Ülkemizde alınan patentlerin yüzde 94’ünün yabancı şirketlere ait olduğu dile getiriliyor. Görüşleriniz?
Ülkemizde patent başvurularının içindeki yerli oranı dönemler itibariyle önemli artış göstermiştir. 1998–2002 döneminde yerli patent başvurularının oranı %10 iken 2008–2012 arasındaki 5 yıllık dönemde 4 kat artarak %40 olmuştur. Son 15 yılda yerli patent başvuru sayısı 10 kat artış göstermişken, yabancı patent başvuru sayıları sadece 2 kat artmıştır.
Alınan belge sayıları itibariyle, patent ve faydalı model verileri birlikte değerlendirildiğinde, imalat sanayimizin çoğunluğunu oluşturan KOBİ’lerimiz tarafından kullanılan ve ülkemiz buluş potansiyeli açısından önemli bir sınai mülkiyet göstergesi olan faydalı model verileri de dikkate alındığında buluşlar için son 5 yılda alınan toplam patent, faydalı model belgeleri içindeki yerli oranı %33’tür.
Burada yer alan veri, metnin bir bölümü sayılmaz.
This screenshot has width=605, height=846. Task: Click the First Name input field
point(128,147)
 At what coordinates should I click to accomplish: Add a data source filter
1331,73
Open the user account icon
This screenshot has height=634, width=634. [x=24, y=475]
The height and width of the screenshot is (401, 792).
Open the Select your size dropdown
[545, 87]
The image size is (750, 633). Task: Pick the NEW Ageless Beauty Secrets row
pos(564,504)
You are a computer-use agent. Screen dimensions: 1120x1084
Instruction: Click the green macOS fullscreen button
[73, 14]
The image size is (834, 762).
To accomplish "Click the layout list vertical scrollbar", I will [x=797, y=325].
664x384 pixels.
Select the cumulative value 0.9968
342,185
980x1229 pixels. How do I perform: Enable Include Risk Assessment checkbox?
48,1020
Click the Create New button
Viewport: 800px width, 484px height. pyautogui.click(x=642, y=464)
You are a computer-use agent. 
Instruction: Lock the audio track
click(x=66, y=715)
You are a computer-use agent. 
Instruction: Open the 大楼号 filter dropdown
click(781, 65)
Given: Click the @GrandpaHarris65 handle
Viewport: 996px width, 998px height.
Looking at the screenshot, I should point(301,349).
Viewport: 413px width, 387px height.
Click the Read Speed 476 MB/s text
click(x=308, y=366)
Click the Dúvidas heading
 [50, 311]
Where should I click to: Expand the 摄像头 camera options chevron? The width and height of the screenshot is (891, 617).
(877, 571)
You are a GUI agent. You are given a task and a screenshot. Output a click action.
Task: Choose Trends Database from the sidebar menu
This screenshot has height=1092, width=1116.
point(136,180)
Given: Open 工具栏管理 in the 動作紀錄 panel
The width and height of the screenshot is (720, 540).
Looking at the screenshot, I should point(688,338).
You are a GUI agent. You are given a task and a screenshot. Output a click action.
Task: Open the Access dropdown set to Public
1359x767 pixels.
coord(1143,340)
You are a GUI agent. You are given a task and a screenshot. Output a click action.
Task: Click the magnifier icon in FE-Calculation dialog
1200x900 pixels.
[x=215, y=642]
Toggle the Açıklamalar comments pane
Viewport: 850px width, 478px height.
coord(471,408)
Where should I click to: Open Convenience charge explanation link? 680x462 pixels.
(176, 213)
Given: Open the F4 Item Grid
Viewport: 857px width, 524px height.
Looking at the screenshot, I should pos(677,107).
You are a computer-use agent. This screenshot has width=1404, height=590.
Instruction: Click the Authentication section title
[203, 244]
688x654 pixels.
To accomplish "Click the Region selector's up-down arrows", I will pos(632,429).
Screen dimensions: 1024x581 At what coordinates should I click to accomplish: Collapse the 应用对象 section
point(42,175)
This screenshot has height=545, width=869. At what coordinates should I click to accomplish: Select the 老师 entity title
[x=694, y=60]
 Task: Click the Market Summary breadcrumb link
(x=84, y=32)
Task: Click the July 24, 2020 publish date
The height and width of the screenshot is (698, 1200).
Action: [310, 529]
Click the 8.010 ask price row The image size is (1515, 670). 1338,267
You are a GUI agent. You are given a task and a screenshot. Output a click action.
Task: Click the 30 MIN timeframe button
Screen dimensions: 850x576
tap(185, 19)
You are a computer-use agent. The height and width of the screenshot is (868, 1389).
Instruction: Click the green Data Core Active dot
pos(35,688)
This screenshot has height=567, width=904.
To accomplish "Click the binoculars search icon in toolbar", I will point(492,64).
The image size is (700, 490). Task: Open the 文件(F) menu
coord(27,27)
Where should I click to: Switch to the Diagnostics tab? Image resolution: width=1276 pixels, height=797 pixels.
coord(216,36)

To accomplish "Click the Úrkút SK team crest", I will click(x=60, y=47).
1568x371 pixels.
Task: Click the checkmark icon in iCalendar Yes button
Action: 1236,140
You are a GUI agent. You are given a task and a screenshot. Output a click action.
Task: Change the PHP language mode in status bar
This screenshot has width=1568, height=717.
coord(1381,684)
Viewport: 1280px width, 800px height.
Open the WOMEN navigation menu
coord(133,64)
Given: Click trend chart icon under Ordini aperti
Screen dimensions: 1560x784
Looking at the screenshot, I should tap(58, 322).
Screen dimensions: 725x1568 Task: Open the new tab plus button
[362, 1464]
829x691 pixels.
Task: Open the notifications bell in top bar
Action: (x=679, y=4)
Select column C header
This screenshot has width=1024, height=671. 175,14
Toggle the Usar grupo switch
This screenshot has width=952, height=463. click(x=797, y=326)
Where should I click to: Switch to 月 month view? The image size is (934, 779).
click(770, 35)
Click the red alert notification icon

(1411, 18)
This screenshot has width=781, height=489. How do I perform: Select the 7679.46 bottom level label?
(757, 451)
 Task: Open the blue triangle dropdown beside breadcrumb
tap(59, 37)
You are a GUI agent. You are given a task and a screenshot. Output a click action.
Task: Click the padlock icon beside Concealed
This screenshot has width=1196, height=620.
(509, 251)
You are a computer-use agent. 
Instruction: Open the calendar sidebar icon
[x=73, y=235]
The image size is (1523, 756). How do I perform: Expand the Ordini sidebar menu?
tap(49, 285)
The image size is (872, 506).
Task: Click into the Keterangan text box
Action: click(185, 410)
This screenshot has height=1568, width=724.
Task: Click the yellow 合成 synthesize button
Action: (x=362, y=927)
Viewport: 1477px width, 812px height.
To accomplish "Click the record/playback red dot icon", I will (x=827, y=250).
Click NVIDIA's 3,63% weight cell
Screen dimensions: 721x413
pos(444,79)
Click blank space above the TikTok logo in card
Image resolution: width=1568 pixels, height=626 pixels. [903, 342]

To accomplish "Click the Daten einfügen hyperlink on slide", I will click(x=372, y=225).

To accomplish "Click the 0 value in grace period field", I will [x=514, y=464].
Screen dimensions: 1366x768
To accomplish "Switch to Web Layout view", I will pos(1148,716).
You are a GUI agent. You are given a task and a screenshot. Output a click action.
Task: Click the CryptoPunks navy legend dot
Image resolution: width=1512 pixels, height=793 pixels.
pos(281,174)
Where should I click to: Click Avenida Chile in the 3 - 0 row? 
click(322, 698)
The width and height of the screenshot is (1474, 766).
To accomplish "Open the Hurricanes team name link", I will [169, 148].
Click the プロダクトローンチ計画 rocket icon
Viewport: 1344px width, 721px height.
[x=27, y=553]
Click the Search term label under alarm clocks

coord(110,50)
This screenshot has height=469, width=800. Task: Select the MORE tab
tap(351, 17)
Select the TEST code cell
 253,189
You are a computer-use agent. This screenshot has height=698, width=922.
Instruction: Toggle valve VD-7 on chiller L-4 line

Dünya Fikri Mülkiyet Teşkilatı tarafından yayınlanan “Dünya Fikri Mülkiyet Göstergeleri 2012” raporuna göre ülkemiz sınai mülkiyet başvurularının toplamının baz alındığı genel sıralamada 9. sırada yer almıştır. Aynı rapora göre ülkemiz; Ulusal (yerli) patent başvurularında 17.; Ulusal faydalı model başvurularında 7.; Toplam (yerli yabancı) patent başvurularında ise 24. sırada yer almıştır.
Raporda yayınlanan verilere göre patent başvuru sayılarında ise ilk 3 sırayı Çin, ABD ve Japonya almaktadır. Çin son dönemde patent başvuru sayılarında ciddi gelişme sağlamıştır. İlk 10 sırada yer alan ülkelere bakıldığında, ekonomik ve teknolojik olarak gelişmiş ülkeler olduğu görülmektedir. Ülkemiz patent istatistikleri açısından, son dönemde kazandığı ivme ile üst sıralara yükselmiş ve yerli patent başvurularında 17. sırada yer almıştır.